Respiratory Management with Bi-level Positive Airway Pressure Ventilation for Acute Cardiogenic Pulmonary Edema

2012 
Non-invasive positive pressure ventilation (NIPPV) has long been used in the treatment of acute respiratory failure in patients with acute cardiogenic pulmonary edema (ACPE) and it has became a first line therapy for this kind of patients. Continuous positive airway pressure (CPAP) and bi-level positive airway pressure (bi-level PAP) are the two main NIPPV modalities. Though the results of meta-analysis of the difference in the effectiveness of these two modalities showed almost the same efficacy for ACPE patients, we have felt that bi-level PAP produces greater improvement in oxygenation parameters in some of the most severe type of ACPE patients.
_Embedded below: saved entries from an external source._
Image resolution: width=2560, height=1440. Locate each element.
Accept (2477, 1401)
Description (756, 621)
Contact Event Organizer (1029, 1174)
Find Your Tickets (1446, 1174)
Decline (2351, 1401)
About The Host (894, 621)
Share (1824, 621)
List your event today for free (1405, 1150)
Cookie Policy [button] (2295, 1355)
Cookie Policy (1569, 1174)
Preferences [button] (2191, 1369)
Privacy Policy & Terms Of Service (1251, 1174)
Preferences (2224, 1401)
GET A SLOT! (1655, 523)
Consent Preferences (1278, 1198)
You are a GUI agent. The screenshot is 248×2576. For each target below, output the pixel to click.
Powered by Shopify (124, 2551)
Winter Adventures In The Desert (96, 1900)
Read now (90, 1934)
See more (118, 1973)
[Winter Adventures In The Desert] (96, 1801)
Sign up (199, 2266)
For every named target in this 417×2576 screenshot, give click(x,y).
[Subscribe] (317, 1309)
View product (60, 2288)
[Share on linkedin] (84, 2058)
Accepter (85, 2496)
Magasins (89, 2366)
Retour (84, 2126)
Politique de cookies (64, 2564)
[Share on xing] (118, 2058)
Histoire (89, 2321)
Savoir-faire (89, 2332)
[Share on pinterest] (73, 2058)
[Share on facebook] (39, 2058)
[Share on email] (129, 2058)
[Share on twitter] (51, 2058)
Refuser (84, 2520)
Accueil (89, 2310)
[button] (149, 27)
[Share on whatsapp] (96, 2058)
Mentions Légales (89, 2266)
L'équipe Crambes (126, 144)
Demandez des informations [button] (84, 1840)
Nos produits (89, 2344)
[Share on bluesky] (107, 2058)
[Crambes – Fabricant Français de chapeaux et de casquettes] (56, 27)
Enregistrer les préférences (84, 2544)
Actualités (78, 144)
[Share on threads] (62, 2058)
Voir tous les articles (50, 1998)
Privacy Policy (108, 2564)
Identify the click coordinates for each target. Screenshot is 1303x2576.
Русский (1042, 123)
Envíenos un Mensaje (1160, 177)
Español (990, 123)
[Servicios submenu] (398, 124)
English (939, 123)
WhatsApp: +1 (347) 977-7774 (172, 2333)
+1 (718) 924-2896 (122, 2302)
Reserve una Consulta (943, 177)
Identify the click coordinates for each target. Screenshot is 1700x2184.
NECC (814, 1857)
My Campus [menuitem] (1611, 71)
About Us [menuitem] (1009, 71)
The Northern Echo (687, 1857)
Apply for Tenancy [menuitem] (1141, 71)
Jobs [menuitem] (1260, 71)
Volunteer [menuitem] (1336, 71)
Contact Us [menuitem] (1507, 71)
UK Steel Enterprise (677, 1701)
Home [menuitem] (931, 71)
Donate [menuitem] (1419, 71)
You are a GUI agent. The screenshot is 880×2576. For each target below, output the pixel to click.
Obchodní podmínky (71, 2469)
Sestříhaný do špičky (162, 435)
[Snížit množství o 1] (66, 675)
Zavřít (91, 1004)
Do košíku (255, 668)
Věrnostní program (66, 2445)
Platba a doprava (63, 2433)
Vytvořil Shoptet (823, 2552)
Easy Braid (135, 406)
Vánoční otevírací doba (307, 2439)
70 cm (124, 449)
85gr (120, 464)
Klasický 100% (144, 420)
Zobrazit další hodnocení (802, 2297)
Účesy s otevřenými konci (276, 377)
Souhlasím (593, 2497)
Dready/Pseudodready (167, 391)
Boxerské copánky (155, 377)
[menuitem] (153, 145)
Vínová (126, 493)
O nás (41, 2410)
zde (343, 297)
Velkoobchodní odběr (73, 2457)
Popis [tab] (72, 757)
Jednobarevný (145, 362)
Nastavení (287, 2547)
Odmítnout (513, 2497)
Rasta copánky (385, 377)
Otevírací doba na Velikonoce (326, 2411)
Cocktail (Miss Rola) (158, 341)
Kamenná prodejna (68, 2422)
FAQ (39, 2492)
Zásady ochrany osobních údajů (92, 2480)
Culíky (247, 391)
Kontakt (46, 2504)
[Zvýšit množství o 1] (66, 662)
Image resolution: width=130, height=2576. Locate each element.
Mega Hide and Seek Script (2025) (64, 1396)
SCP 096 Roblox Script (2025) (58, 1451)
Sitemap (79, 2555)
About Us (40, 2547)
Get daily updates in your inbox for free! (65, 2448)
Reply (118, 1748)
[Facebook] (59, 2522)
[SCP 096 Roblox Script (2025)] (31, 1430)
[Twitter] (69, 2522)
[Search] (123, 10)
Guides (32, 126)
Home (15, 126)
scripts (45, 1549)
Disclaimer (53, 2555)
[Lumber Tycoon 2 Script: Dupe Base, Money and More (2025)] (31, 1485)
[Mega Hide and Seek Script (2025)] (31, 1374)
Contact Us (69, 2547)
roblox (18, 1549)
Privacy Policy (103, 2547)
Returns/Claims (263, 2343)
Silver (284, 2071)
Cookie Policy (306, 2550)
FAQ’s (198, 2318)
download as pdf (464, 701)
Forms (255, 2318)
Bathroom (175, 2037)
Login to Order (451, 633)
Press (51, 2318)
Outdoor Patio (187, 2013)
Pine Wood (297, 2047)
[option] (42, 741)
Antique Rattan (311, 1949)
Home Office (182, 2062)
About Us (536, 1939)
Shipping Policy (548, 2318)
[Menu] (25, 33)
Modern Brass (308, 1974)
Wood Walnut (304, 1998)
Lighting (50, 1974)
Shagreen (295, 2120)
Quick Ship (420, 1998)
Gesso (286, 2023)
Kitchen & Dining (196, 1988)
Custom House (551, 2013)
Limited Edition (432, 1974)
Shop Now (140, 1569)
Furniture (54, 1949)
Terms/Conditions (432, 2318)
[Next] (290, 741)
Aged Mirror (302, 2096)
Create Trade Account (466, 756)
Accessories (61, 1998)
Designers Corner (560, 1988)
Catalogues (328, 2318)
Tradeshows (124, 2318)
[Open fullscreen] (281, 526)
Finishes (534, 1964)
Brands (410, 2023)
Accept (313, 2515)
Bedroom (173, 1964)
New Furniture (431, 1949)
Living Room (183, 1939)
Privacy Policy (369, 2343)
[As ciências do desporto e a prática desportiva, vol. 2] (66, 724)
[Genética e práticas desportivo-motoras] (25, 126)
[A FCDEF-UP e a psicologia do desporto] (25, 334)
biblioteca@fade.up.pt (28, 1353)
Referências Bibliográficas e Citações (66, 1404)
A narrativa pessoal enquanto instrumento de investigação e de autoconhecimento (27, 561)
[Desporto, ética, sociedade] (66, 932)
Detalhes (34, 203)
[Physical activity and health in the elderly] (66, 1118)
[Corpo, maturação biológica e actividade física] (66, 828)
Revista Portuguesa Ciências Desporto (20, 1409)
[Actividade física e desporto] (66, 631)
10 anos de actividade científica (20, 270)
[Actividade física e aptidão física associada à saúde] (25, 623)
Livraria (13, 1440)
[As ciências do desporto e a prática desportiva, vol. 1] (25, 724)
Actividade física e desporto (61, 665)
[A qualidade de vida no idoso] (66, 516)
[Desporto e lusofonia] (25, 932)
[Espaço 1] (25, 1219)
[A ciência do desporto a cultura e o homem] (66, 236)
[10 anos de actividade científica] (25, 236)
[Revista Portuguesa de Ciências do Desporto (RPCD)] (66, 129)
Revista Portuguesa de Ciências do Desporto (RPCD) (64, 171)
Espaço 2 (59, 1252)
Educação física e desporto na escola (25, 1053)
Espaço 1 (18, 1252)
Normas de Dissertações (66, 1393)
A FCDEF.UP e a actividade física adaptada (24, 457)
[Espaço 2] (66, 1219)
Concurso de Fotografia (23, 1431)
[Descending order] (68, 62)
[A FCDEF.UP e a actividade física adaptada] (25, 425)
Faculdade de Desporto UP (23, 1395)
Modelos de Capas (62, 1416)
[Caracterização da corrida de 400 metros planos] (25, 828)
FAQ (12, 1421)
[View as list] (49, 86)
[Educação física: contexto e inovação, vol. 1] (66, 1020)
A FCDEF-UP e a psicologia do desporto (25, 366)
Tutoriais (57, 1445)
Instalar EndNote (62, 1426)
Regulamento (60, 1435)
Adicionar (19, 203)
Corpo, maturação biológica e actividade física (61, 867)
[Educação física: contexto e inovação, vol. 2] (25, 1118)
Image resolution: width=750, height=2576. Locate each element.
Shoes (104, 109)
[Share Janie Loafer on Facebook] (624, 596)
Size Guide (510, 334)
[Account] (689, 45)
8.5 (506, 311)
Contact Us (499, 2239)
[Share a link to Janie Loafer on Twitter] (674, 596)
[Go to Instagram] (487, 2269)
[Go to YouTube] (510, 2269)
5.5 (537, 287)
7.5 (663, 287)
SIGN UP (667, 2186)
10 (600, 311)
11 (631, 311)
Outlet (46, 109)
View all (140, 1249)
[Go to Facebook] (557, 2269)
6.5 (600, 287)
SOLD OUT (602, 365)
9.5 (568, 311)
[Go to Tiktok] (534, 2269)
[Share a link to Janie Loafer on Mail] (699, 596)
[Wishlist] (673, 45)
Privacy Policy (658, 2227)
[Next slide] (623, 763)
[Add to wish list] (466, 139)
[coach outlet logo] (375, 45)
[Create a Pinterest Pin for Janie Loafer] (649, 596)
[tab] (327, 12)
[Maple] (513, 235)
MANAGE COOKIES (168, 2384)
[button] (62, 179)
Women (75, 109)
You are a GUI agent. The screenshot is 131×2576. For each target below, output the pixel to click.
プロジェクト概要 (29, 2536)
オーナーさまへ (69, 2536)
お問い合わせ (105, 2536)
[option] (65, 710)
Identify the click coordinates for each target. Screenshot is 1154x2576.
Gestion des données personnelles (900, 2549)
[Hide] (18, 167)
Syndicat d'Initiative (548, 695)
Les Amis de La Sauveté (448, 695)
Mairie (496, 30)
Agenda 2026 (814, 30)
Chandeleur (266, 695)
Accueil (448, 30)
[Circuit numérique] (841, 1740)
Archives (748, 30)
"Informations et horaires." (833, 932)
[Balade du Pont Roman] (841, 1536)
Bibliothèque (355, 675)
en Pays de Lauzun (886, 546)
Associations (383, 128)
As the technique of using bi-level PAP is somewhat complex and requires more experience compared with CPAP, we designed a simple step-wise protocol for initiation and weaning of bi-level PAP. We have examined the clinical outcome of 45 patients with ACPE with whom this protocol was used and found that almost all patients successfully recovered from respiratory distress. There was no intubation nor complication related to their bi-level PAP treatment. In most of the cases, maximal end expiratory pressure was less than 7-cm H2O. The median duration was 8.0 hours. This simple step-wise bi-level PAP protocol for ACPE could be used even by co-medical staff safely and could facilitate quick and safe initiation and termination of the treatment.